> **ABOUT THIS TASK**
Copy the opening lines of the listing exactly, through and including the line with "This screenshot has width=1270, height=952."; do not copy any pictures.

> **RECORD EXCERPTS**
# # # # #
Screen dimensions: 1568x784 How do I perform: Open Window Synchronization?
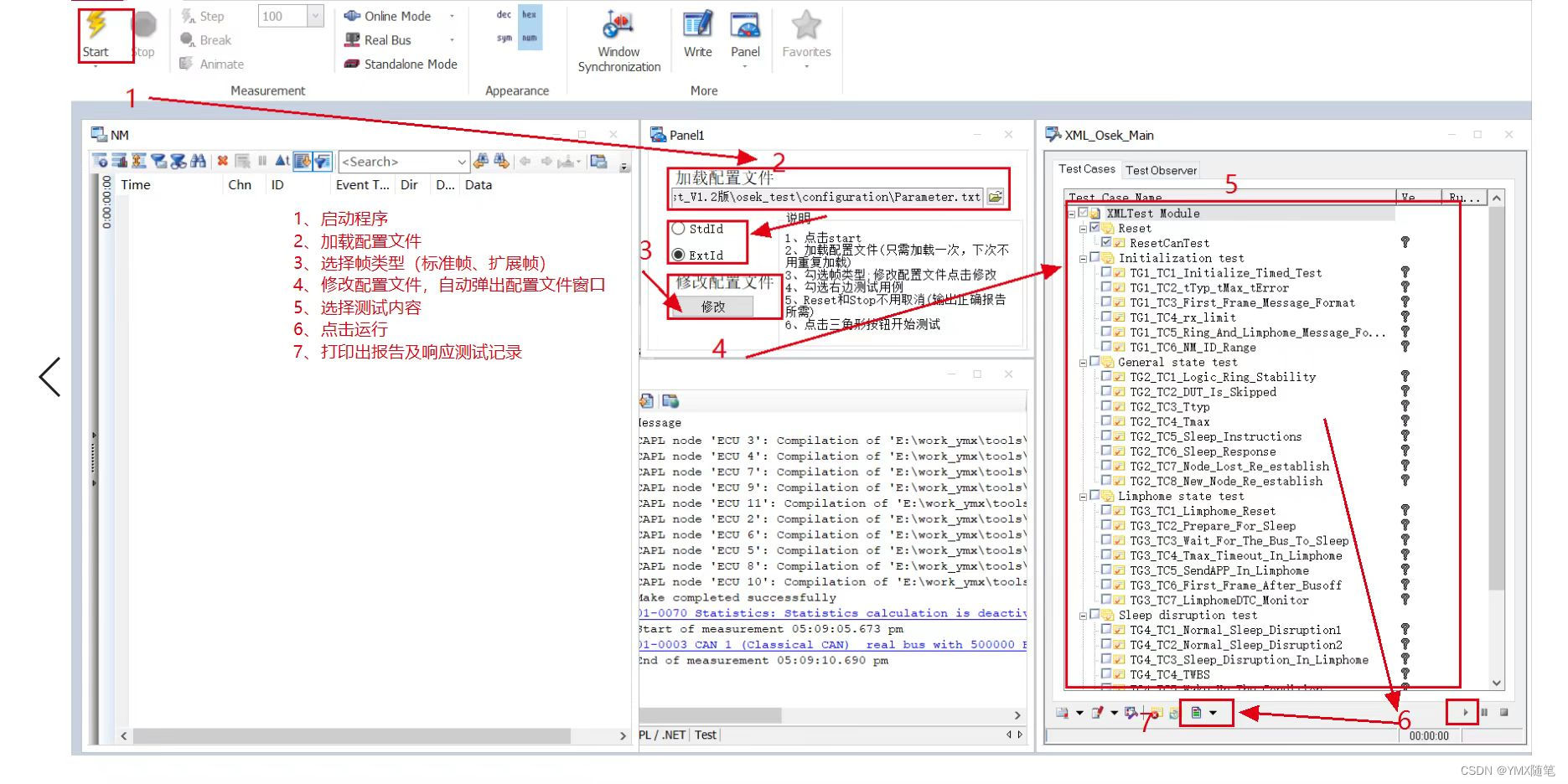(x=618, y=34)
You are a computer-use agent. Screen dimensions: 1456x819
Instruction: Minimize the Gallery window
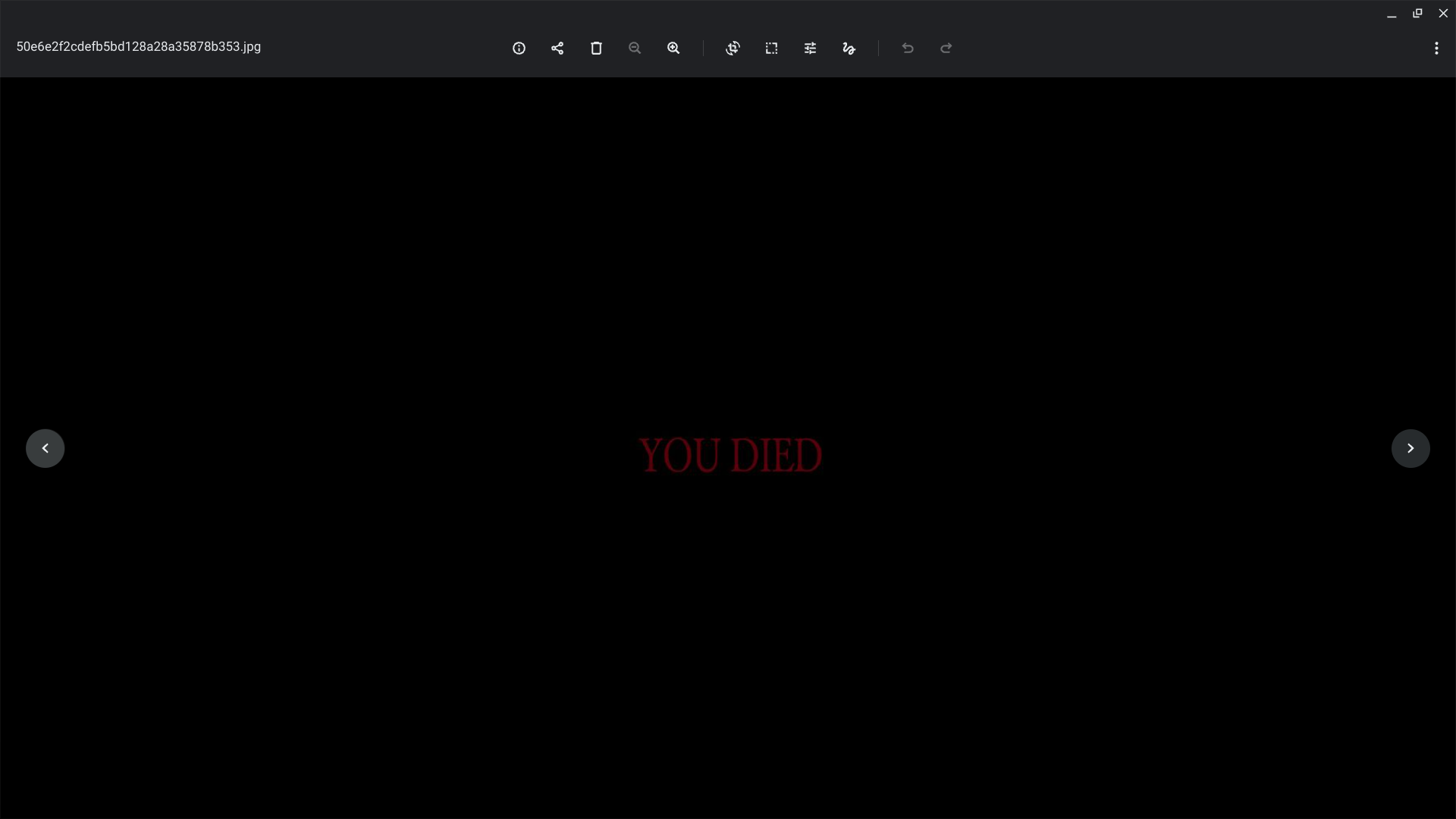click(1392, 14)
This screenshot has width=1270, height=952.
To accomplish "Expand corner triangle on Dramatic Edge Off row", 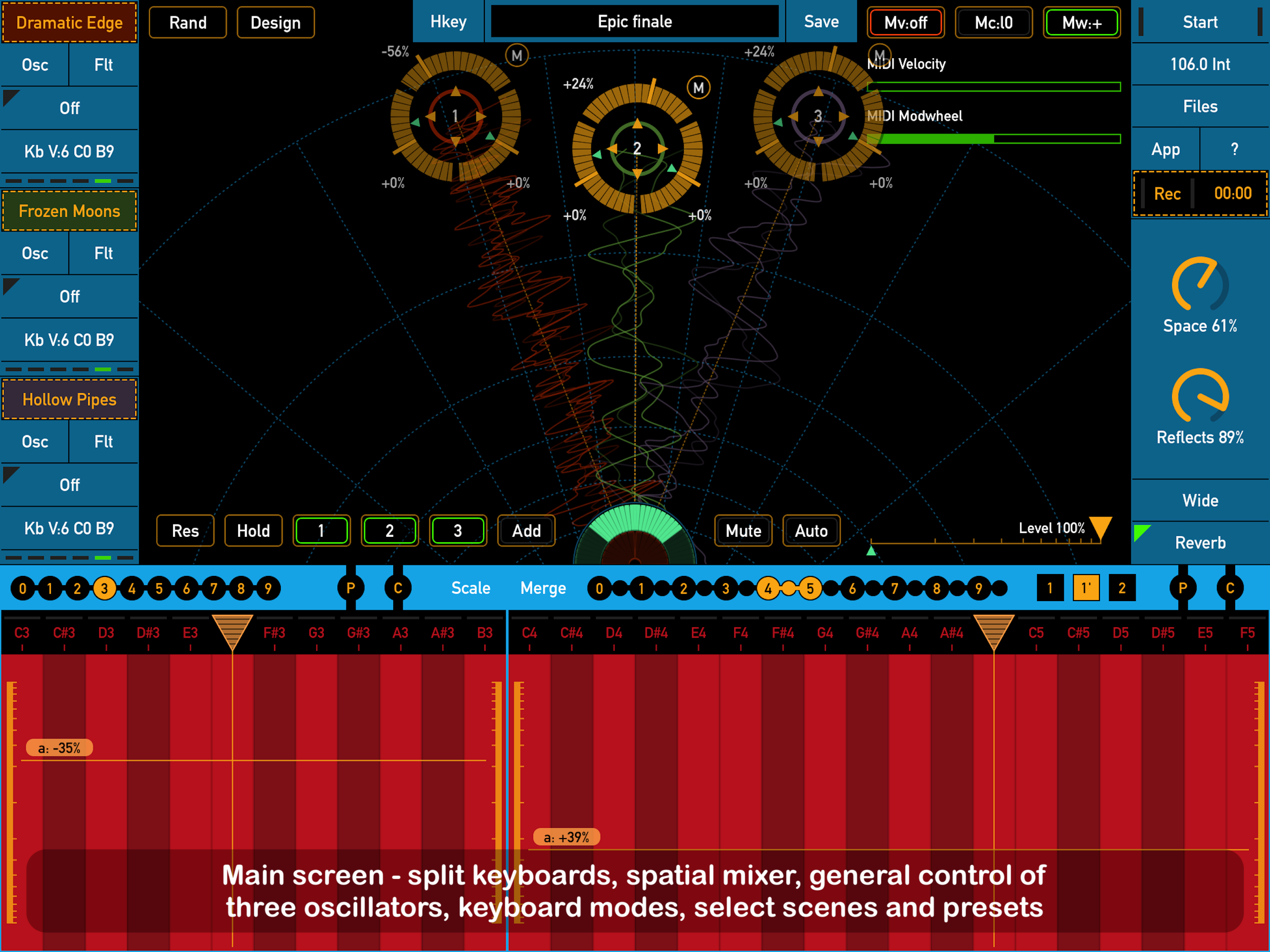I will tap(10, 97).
# # # # #
> **ANSWER TO THE EXERCISE**
Screen dimensions: 1568x784 How do I perform: Open Window Synchronization?
(x=618, y=34)
You are a computer-use agent. Screen dimensions: 1456x819
Instruction: Minimize the Gallery window
click(1392, 14)
This screenshot has width=1270, height=952.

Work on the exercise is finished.